In honor of United Against Hate Week, NIOT El Sobrante decided to host a virtual concert for their community. Organizer Becki Cohn-Vargas writes about the experience and shares tips for other NIOT groups who may want to host their own concerts.
This year for United Against Hate Week we wanted to do something unique and different. There had been some recent racist talk on Next Door and a homophobic sign appeared in one of our local neighborhoods. Although people spoke up to challenge the racist comments on Next Door and the sign was quickly removed, our local NIOT El Sobrante group decided to sponsor a concert to demonstrate to our neighbors that those attitudes did not reflect the majority of people in our diverse community.
Also, significantly, the murderers of Will Sims, a young African American musician from our community, were on trial. Will had been murdered five years ago by three men who brutally beat him and then shot him while making racist slurs. Our NIOT El Sobrante group was formed in response to Will’s murder. We deemed the concert a tribute to Will and we invited his family to join us for the evening. Have a listen:
Although none of our members had previously hosted a virtual concert, nor were we Zoom experts, we discovered that putting on a virtual concert was both great fun and not that hard to do. We also managed to do it without spending a penny. So we decided to share the steps we took in the hopes that we will inspire other NIOT groups to take on the challenge.
- Find an ally in local government: As in all NIOT endeavors, it is good to find a local elected official as a partner. In our case, since El Sobrante is an unincorporated city, we reached out to Supervisor John Gioia, a supportive ally. He readily agreed to cosponsor.
- Identify a Zoom producer: The smooth Zoom production allows your concert to flow. That requires a person who knows how to spotlight speakers and move from one to another and from one piece of music to another with ease. In our case, one of our members was trained for this role by a member of the Supervisor’s staff. In one case, we wrote to Zoom with a question and they responded. And then we hit the jackpot. We found a Zoom employee who was a relative of one of our members who helped us with the practices and who was on standby to troubleshoot during the concert.
- Identify musical acts: We opted to have our music reflect the many cultures in our community and we aimed to highlight local Latinx, Black, and Moroccan artists as well as music from a variety of cultures. We contacted twice as many artists as we needed because some were not available. We began by reaching out to local musicians we knew. We also found artists through the local community college, a local Mexican Folkloric Cultural Center, and by word of mouth. We found one artist in a google search for El Sobrante musicians. We explained our purpose to each artist and all were happy to contribute free of charge. Most opted to submit a video of a song or two. Several chose to perform live.
- Solicit artist introductions: We asked all artists who submitted videos to also submit a short video or give a live introduction to highlight the following: information about their group; their connection to the El Sobrante community; why they wanted to be part of a Not In Our Town concert; and a description of the songs they planned to play.
- Edit together as much as possible ahead of time: We edited together the introduction and songs.

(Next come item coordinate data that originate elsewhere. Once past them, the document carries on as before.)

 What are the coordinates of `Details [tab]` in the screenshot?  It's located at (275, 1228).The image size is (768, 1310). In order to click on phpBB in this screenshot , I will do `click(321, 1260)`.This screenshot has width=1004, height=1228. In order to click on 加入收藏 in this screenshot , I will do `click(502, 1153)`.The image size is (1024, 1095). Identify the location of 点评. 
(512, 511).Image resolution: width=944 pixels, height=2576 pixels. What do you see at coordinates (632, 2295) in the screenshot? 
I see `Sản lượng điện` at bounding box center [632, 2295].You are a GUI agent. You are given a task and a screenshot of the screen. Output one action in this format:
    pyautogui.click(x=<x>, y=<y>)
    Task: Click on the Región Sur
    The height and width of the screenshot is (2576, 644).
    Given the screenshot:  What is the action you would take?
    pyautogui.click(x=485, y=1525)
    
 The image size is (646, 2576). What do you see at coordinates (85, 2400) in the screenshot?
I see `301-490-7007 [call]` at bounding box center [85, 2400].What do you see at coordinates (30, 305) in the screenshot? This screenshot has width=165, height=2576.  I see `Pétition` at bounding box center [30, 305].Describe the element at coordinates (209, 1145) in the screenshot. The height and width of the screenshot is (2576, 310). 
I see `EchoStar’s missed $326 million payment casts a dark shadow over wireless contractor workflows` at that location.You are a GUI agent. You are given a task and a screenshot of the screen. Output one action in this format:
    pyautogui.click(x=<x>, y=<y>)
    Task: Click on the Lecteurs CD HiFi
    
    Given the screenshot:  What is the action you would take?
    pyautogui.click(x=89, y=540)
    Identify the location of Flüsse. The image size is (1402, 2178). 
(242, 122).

We stitched as much as we could together with the next group’s introduction and songs to make the flow easier to manage.
- Select an MC: Our MC announced each group, often highlighting their accomplishments and links to NIOT. She prepared a script for herself.
- Organize the program: We invited Supervisor Gioia to speak as well as a Unitarian Pastor who is a member of our organization. They kept their speeches short. We wanted the concert to be a musical treat.
- Practice sessions: We held several practice sessions and one full run-through. We invited some of the artists who would be giving live introductions and performances to attend to prepare them for the unique quality of a virtual concert.
- Publicity: We created a flyer and press release, and posted them on the national NIOT website and the regional United Against Hate Week website.
- We also posted on Facebook, Next Door, and in the newsletters of Supervisor Gioia and the local Chamber of Commerce. Supervisor Gioia posted the press release on his social media site which allowed local newspapers to pick up the information quickly.
- Registration form: We created a Registration form using Google Forms and included the link in all our publicity. Approximately 107 people signed up. The form asked for their name and email address. Once we received the registrations, we immediately sent people a Zoom link using a special NIOT El Sobrante email address so we would not need to share our personal emails. Be aware that many people register at the last minute. We were not prepared and had to scramble at that time. Be sure to have a person in charge of sending out the Zoom link as the concert begins. That person should not be the MC or Zoom producer!
- Back-up Zoom host and support: Always have a back-up zoom host with access to the entire program and all the music in the unlikely event that the Zoom producer’s Internet goes down. Luckily, that was not needed. Also, the zoom producer had a person sitting with her for trouble-shooting. This proved to be very handy.
- A few additional tips during the concert: Start the recording immediately and cut it off at the end of the performance. Mute all participants at the start and as late-comers enter the concert. Turn off the chat function.
- Express appreciation: Be sure to express gratitude during the concert and send thank you notes to everyone who contributed in person, on video, and behind the scenes!!!
- Post the concert on YouTube: We started a free YouTube channel where our concert is now posted.